NEW YORK – The US Food and Drug Administration has dramatically expanded its enforcement discretion over local labs and test kit manufacturers allowing them to deploy SARS-CoV-2 testing with limited federal oversight.
In a guidance released Monday evening, the agency discussed two pathways for test developers to offer patients testing. Labs using the first pathway can validate their tests, notify the FDA, and file for Emergency Use Authorization with the FDA within 15 days. This is what the FDA described in a Feb. 29 guidance. A number of hospital and academic labs have utilized this strategy, including the University of Washington and NorthShore University HealthSystem.
Now the agency is extending this same policy for commercial manufacturers, such as Roche and Hologic (both of which have received EUAs for coronavirus test kits), allowing them to validate their test kits and rapidly distribute them around the country. The manufactures must notify the FDA and submit an EUA within 15 days.
Under the second pathway, states must take the responsibility for ensuring the accuracy of tests developed and launched by local labs. This is an extension of the action the FDA took on March 12, in exercising "enforcement discretion" and allowing New York State Department of Health to authorize certain labs to provide testing.
The agency said it took this action in response to a request from the NYSDOH's Wadsworth Center, asking if it could authorize entities that held a state clinical lab permit to notify the center when they had validated a SARS-CoV-2 test and subsequently submit validation studies directly to the center. According to the FDA, the Wadsworth Center volunteered to take responsibility for notifying the labs of any concerns with the tests' performance characteristics, asking them to issue corrected reports, and requiring them stop testing if there are further issues. Under non-emergency circumstances, NYSDOH has one of the most robust clinical testing review and approval programs in the country.

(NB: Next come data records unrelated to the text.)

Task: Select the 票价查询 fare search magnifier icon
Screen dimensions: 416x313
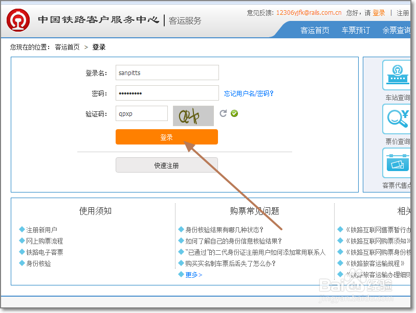Action: (x=397, y=118)
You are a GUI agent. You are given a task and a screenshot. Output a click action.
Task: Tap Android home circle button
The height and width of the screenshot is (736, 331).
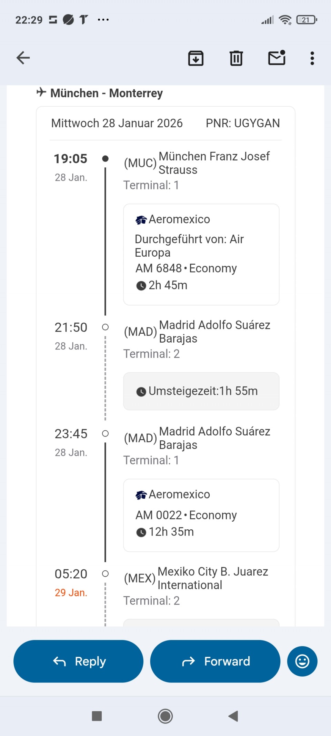point(165,716)
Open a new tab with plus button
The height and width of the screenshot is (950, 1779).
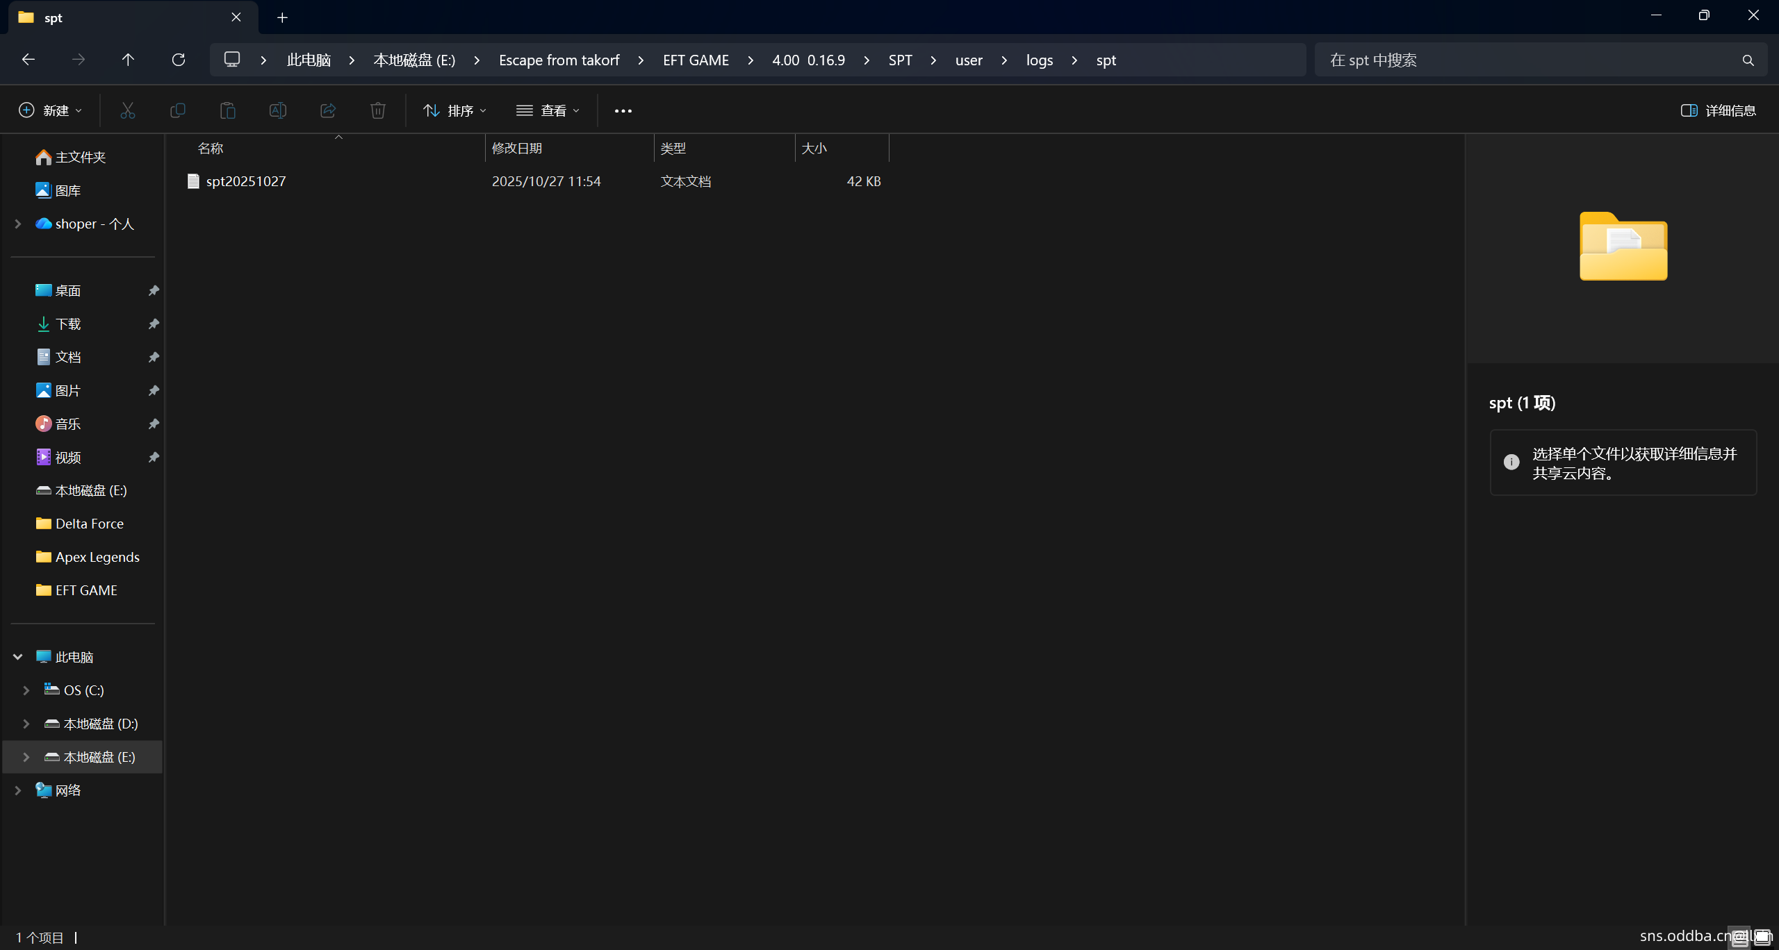pos(282,17)
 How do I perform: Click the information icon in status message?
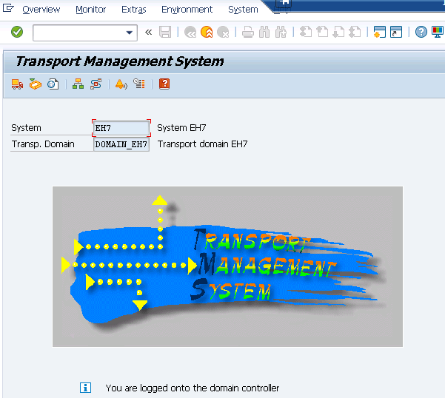[x=86, y=388]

On March 13, President Donald Trump issued a "Memorandum on Expanding State-Approved Diagnostic Tests," which allowed the Department of Health and Human Services to promulgate policies that allow other states to similarly authorize testing for COVID-19. Under this policy, because the states have oversight responsibility, "notification of SARS-CoV-2 test validation is not submitted to FDA and the laboratory does not submit an EUA request to FDA," the agency said, adding that the states or territories must notify the agency if they decide to choose this pathway for enabling test access.
The FDA said it will not review the authorization process adopted by a state, which may be different to the NYSDOH's policies. However, the agency did request that labs provide it information on testing capacity, which will "help [the government] monitor the landscape as we work to ensure adequate testing capacity across the country."
Lastly, the FDA said it wouldn't object if commercial manufacturers began selling and labs began conducting serology tests to identify antibodies to SARS-CoV-2 when such testing is performed in a lab or by healthcare workers at the point of care. The agency said in the guidance that since such tests are less complex than molecular diagnostics, it would not object to labs and manufacturers offering such testing as long as the agency is notified and test reports inform patients that the test hasn't been reviewed by the FDA and has certain limitations.
These actions come as the FDA is being heavily criticized for not exercising enforcement discretion in the early days of the public health crisis, thus potentially hindering the ability of labs to develop tests in house and make them available to patients. The agency has defended that it has been flexible and has been working closely with labs to ease the path for launching tests. At the same time, the agency has continue to impress upon stakeholders that it is important, especially during a public health emergency, to ensure that tests are accurate and not harming patients.
"In the context of a public health emergency involving pandemic infectious disease, it is critically important that tests are validated as false results can have broad public health impact beyond that to the individual patient," the agency reminded in the latest guidance.